Transcribe every entry exactly, leaving out any pictures.
################
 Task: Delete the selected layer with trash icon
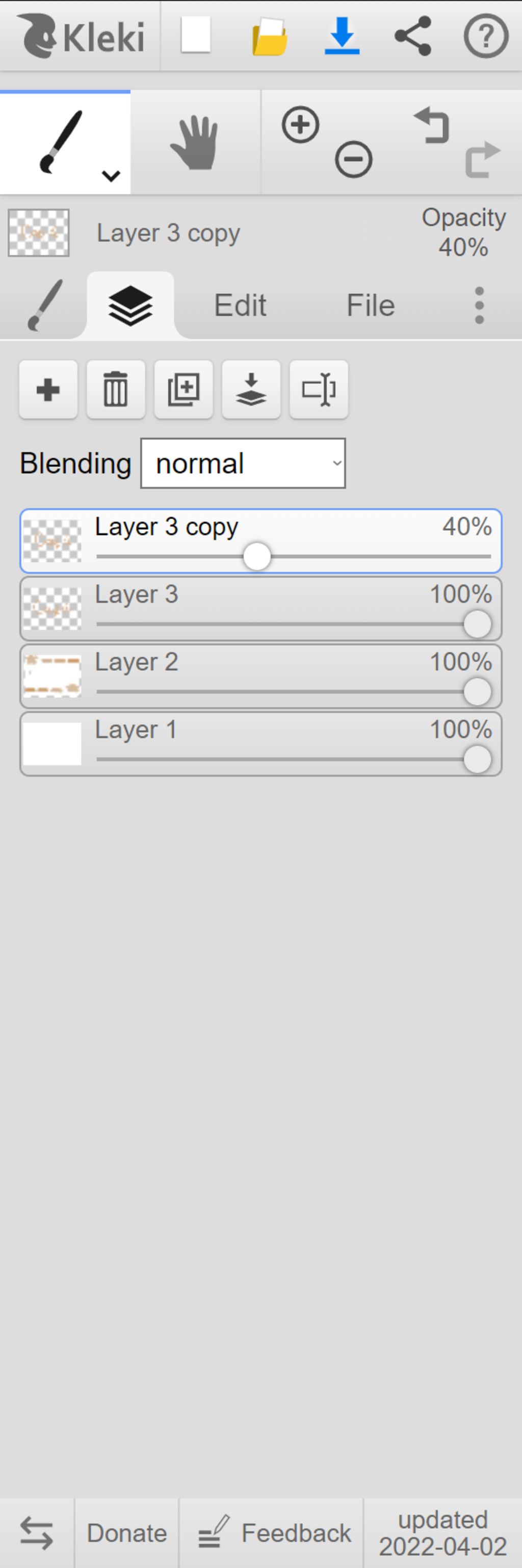116,390
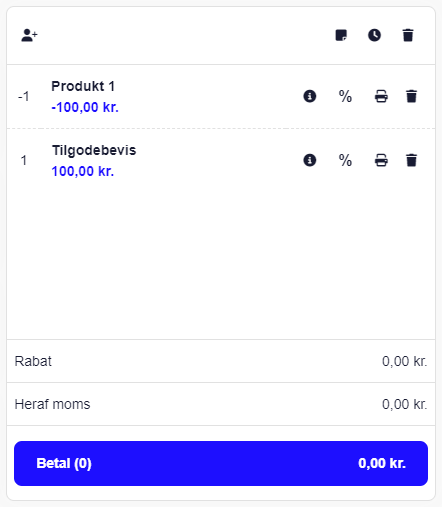Click the -100,00 kr. price

[85, 107]
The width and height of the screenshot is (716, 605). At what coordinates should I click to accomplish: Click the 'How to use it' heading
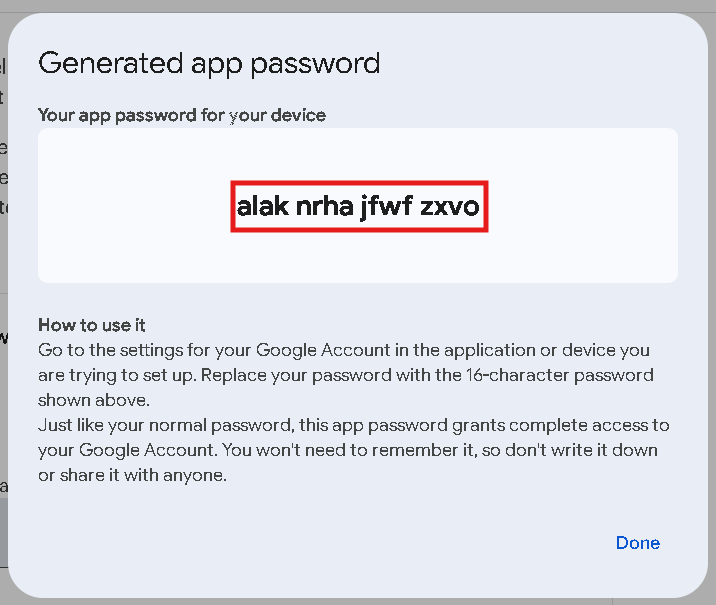pyautogui.click(x=92, y=325)
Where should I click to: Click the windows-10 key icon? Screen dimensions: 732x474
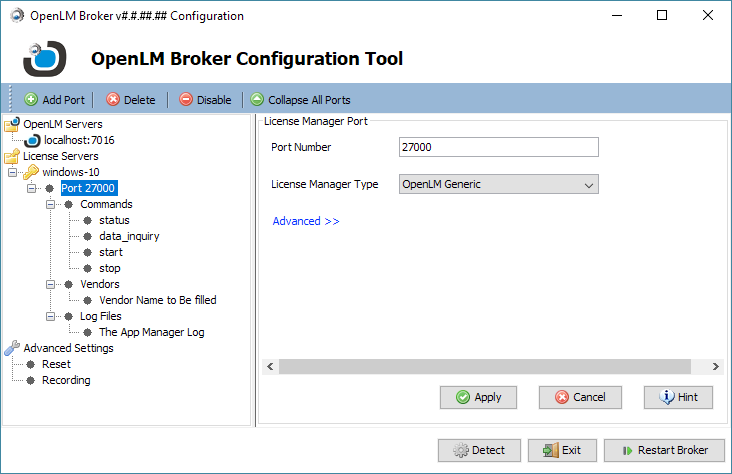31,172
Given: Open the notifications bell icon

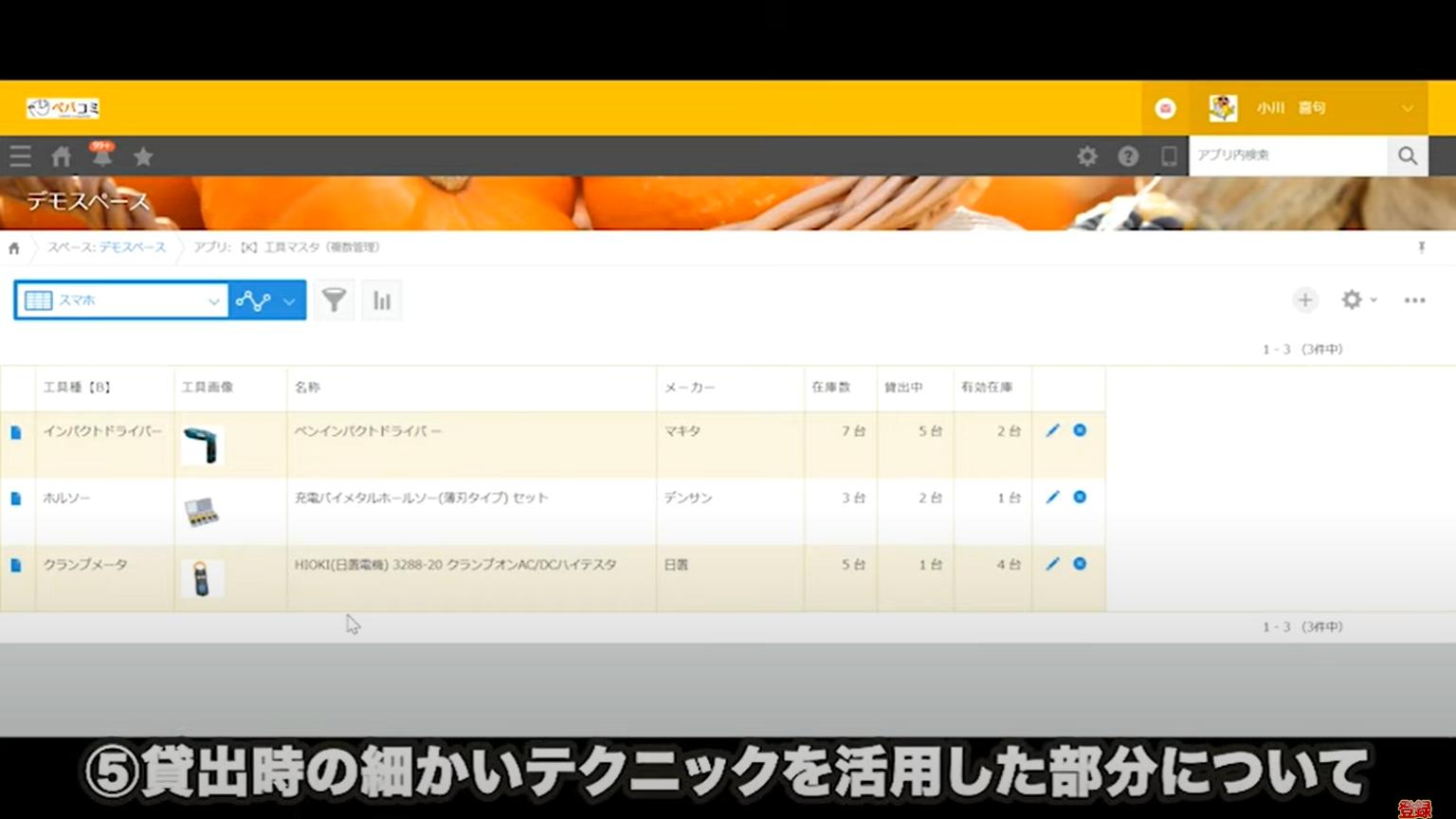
################
» **Response box**:
 Task: Delete the selected layer with trash icon
116,390
Click the -100,00 kr. price

[85, 107]
The width and height of the screenshot is (716, 605). At what coordinates should I click to accomplish: Click the 'How to use it' heading
pyautogui.click(x=92, y=325)
Where should I click to: Click the windows-10 key icon? Screen dimensions: 732x474
31,172
Given: Open the notifications bell icon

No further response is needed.